- [Action item] Every line from the line containing "Given: Increase the 5000 value with up arrow" through the end of the data is to be reproduced exactly, excluding pictures.

::: Data to use

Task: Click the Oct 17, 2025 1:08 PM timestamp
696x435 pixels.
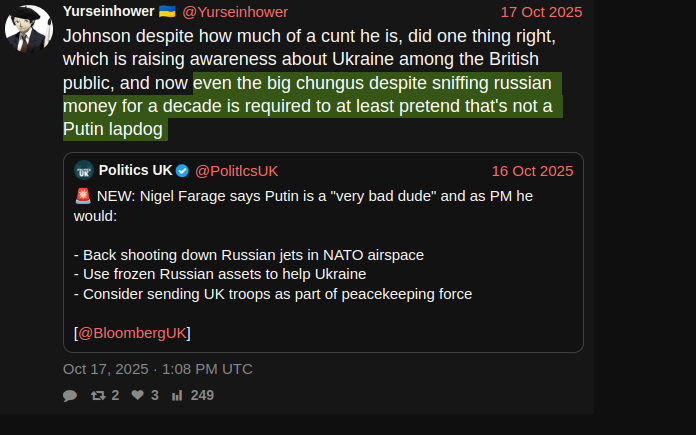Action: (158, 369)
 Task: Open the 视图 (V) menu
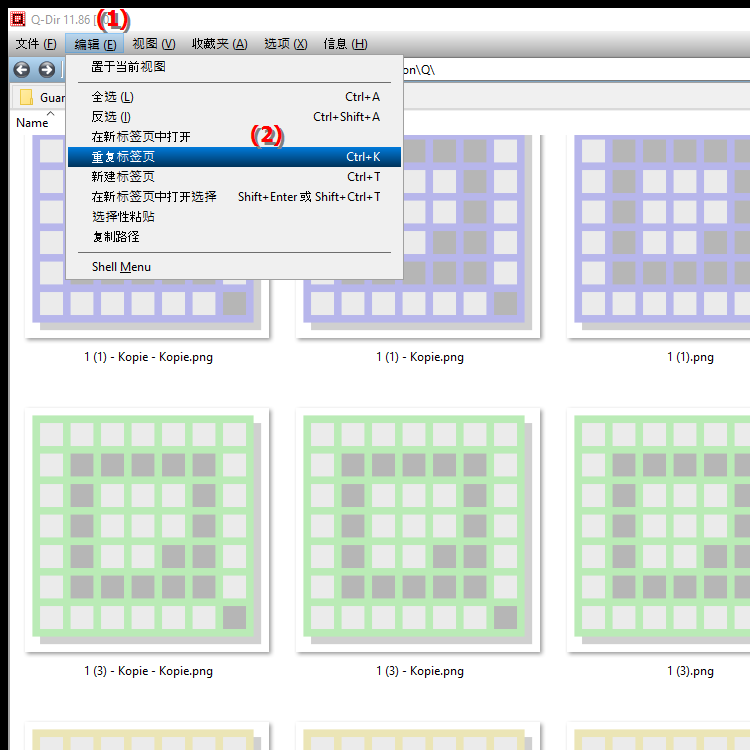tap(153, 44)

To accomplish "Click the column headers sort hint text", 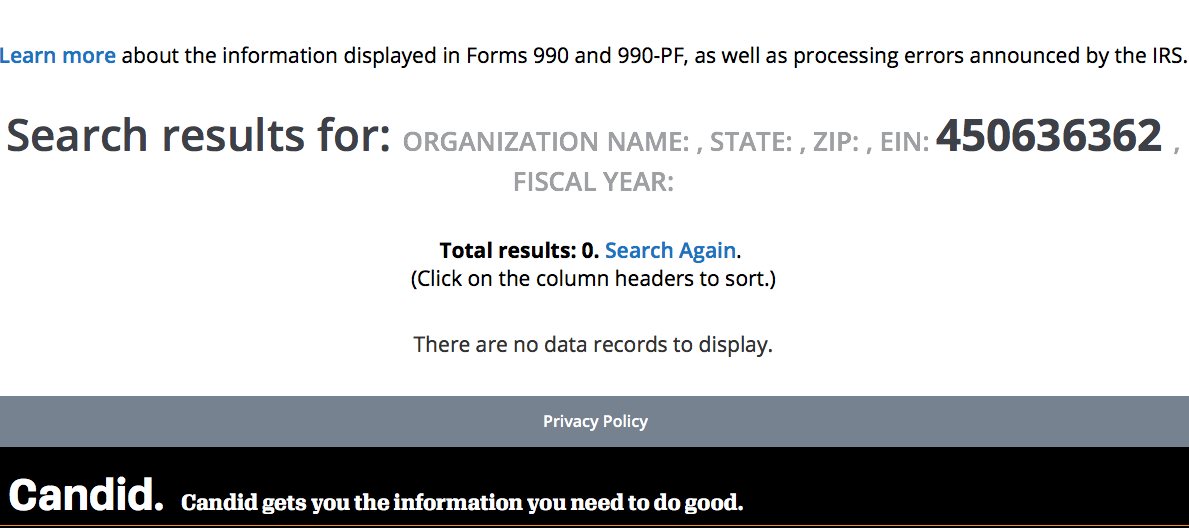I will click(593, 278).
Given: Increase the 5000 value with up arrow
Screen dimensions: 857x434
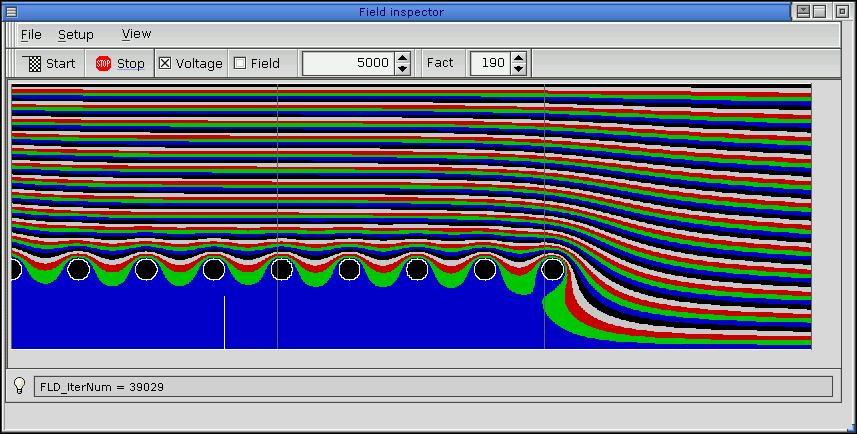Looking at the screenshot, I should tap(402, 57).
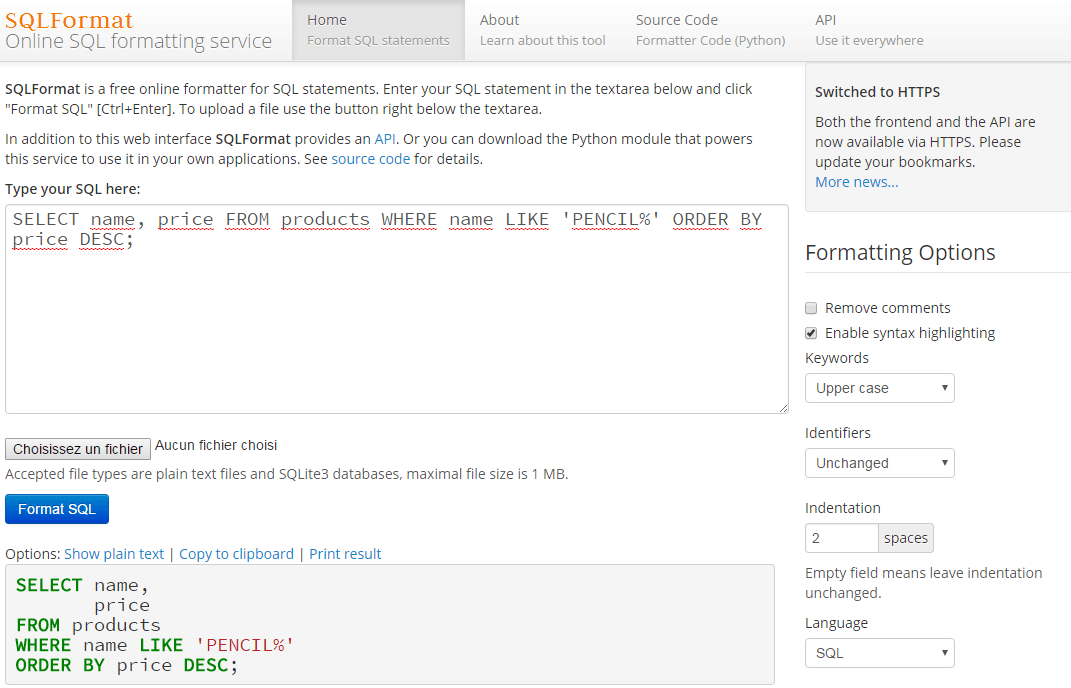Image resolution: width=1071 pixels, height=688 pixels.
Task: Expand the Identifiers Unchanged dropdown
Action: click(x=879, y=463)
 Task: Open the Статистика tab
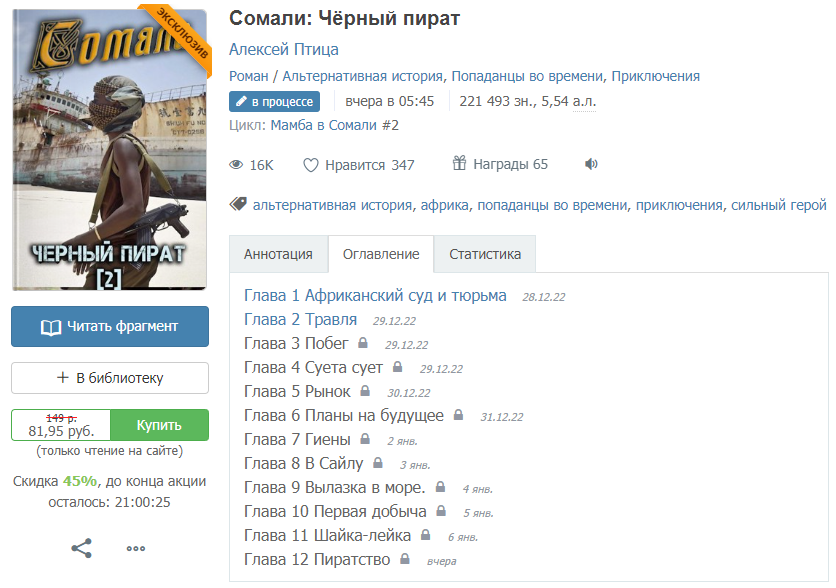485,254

::::::

- [Exercise solution]
Given: Increase the 5000 value with up arrow
Screen dimensions: 857x434
Looking at the screenshot, I should tap(402, 57).
Image resolution: width=1071 pixels, height=688 pixels.
Task: Expand the Identifiers Unchanged dropdown
Action: click(x=879, y=463)
 Task: Open the Статистика tab
485,254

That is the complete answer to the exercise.